Provided passage:
"""

Remillard / VHDL-Mode

A package for Sublime Text that aids coding in the VHDL language.
MIT License
40 stars 10 forks source link

VHDL syntax validation #104

Closed lenigoor closed 4 years ago

lenigoor commented 6 years ago

First I would like to express my thanks for making this plugin. While writing some VHDL code I found that the following snippet is incorrectly highlighted. Maybe this can be fixed?

image

Sv3n commented 6 years ago

The match rule on https://github.com/Remillard/VHDL-Mode/blob/master/Syntax/VHDL.sublime-syntax#L1944 is too broad: it eats the opening bracket as the non-word character before the tick char, preventing the basic-paren-group from matching properly:

  character-literal:
    # Any of the printable characters in the standard character set can be
    # used.  Used the non-word character element to protect against
    # single quote used for attributes (e.g. a'range)
    - match: '[^a-zA-Z0-9]('')'

A possible fix:

  character-literal:
    # Any of the printable characters in the standard character set can be
    # used.  Used the non-word character element to protect against
    # single quote used for attributes (e.g. a'range)
    - match: '[^a-zA-Z0-9\(\)]('')'

(I was staring at a similar issue coincidentally)

lenigoor commented 6 years ago

That works for me, thanks!

Remillard commented 6 years ago

Thanks! I'll get that staged.

Remillard commented 6 years ago

In the process of making changes, I started experimenting a bit. Looks like it's wholly a problem with the single quoted literal. Note on adder2 the first parenthetical group works fine. If you add/subtract spaces on adder1 you can make it pass/fail. Indeed the character literal is catching the opening paren there though. I think it's the fact that I have ('') in there but trying to remember for the life of me why I put that in to begin with as I don't think a character literal can start that way. Still investigating.

Remillard commented 6 years ago

Oh wait, I'm trying to capture the opening ' mark. However I think the parens are confusing things. I think it's just a regex issue.

Remillard commented 6 years ago

Aw hell, it's been too long since I've stared religiously at regex expressions. I realize what I was doing originally and realize what Sven's solution does. I'm trying to separate expressions that also have single-quotes in it from character literals like a'range from a character literal '0'. The fact that a paren grouping could appear before a literal would get consumed by the "not". The syntax engine does not allow look-behinds.

However the proposed solution does not actually solve anything, as can be seen in the difference in spacing between adder1 and adder2. I'll put in a little screenshot.

image

Note that with the color scheme, the character literals in adder1 are purple, the characters in adder2 are ... coral? I don't know, I'm not good with color names. In any event it's a signal that the scoping is incorrect, and indeed it's not actually capturing the opening single-quote correctly.

In adder1 the second literal is scoped as: vhdl-mode: source.vhdl meta.block.architecture.body.vhdl meta.statement.assignment.signal.vhdl meta.group.parens.vhdl string.quoted.single.vhdl punctuation.definition.string.begin.vhdl In adder2 the second literal is scopes as: vhdl-mode: source.vhdl meta.block.architecture.body.vhdl meta.statement.assignment.signal.vhdl meta.group.parens.vhdl note that it didn't pick up the string.quoted.single.vhdl.

"""

Task requirements:
1. In the VHDL-Mode issue thread, what does the syntax engine not allow?
2. Output everything in the records from the first line down to the line containing "coord(464,370)" as a Markdown table with the columns No. and Line, skipping blank lines.

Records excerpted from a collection
"""

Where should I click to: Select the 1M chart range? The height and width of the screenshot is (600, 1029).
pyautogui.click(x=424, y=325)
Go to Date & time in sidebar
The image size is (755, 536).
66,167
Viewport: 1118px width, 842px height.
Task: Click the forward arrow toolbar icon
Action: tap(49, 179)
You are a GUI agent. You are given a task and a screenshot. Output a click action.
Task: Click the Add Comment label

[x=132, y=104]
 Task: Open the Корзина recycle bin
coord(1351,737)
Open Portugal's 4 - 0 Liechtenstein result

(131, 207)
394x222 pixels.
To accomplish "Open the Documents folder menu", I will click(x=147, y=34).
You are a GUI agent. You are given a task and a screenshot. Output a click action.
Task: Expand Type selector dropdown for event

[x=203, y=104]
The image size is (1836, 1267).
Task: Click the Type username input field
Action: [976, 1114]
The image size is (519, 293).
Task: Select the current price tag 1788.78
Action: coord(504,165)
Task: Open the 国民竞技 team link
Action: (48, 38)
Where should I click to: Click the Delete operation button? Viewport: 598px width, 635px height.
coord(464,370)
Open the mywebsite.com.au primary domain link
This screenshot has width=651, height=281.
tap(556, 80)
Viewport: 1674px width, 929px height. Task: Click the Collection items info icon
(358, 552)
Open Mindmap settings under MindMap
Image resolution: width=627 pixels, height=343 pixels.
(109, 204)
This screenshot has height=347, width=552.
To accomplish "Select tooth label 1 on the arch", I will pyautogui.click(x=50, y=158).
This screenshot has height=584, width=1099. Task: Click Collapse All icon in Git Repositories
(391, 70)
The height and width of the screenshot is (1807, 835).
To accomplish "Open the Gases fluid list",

"""

Solutions to the tasks:
1. Look-behinds.

2.
| No. | Line |
|---|---|
| 1 | Where should I click to: Select the 1M chart range? The height and width of the screenshot is (600, 1029). |
| 2 | pyautogui.click(x=424, y=325) |
| 3 | Go to Date & time in sidebar |
| 4 | The image size is (755, 536). |
| 5 | 66,167 |
| 6 | Viewport: 1118px width, 842px height. |
| 7 | Task: Click the forward arrow toolbar icon |
| 8 | Action: tap(49, 179) |
| 9 | You are a GUI agent. You are given a task and a screenshot. Output a click action. |
| 10 | Task: Click the Add Comment label |
| 11 | [x=132, y=104] |
| 12 |  Task: Open the Корзина recycle bin |
| 13 | coord(1351,737) |
| 14 | Open Portugal's 4 - 0 Liechtenstein result |
| 15 | (131, 207) |
| 16 | 394x222 pixels. |
| 17 | To accomplish "Open the Documents folder menu", I will click(x=147, y=34). |
| 18 | You are a GUI agent. You are given a task and a screenshot. Output a click action. |
| 19 | Task: Expand Type selector dropdown for event |
| 20 | [x=203, y=104] |
| 21 | The image size is (1836, 1267). |
| 22 | Task: Click the Type username input field |
| 23 | Action: [976, 1114] |
| 24 | The image size is (519, 293). |
| 25 | Task: Select the current price tag 1788.78 |
| 26 | Action: coord(504,165) |
| 27 | Task: Open the 国民竞技 team link |
| 28 | Action: (48, 38) |
| 29 | Where should I click to: Click the Delete operation button? Viewport: 598px width, 635px height. |
| 30 | coord(464,370) |